* _Exercise_:
Would you print, word for word, only the lines running from the line with "The height and" to the last line of the entries, without the pictures?

* _Dataset extract_:
=======

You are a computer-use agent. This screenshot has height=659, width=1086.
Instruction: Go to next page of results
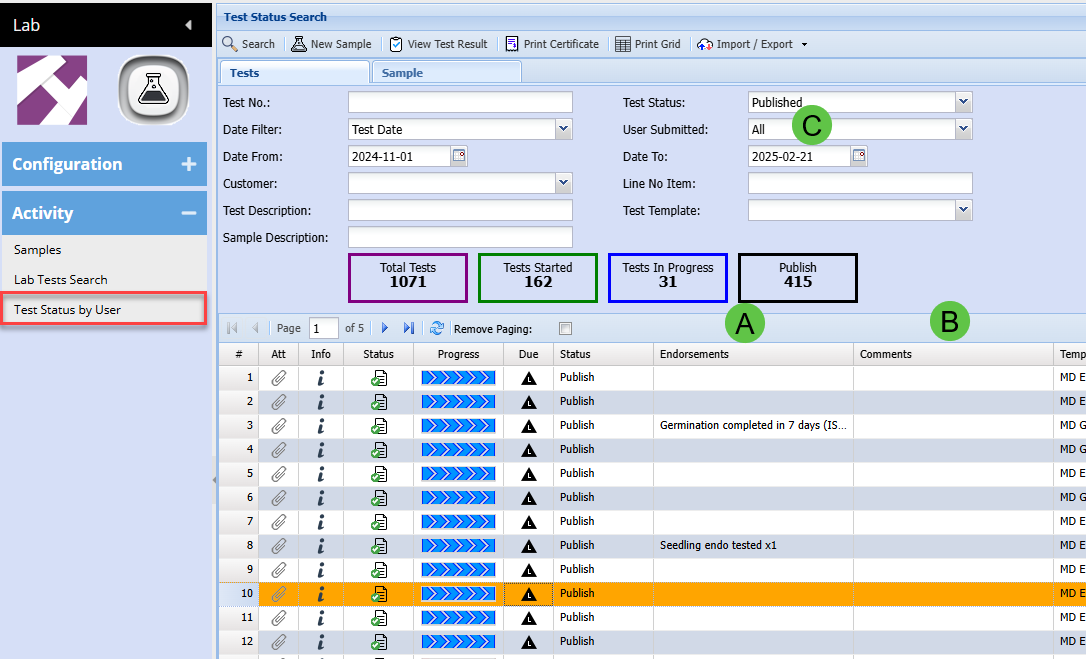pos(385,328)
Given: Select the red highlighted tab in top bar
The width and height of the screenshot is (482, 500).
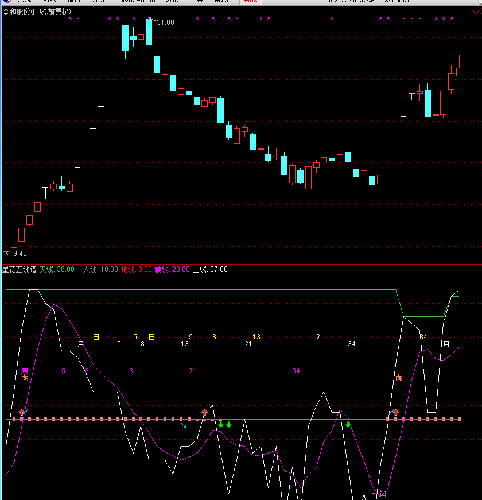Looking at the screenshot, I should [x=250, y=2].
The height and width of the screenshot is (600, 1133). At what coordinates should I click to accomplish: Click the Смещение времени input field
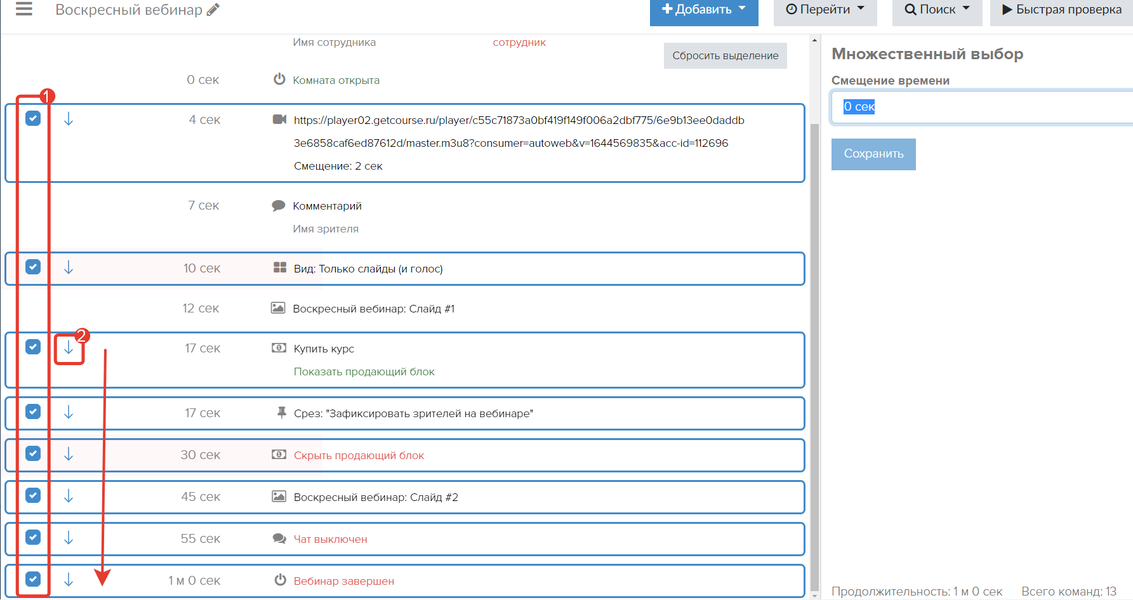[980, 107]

=======

* _Finished exercise_:
The height and width of the screenshot is (600, 1133). At what coordinates should I click to accomplish: Click the Смещение времени input field
[980, 107]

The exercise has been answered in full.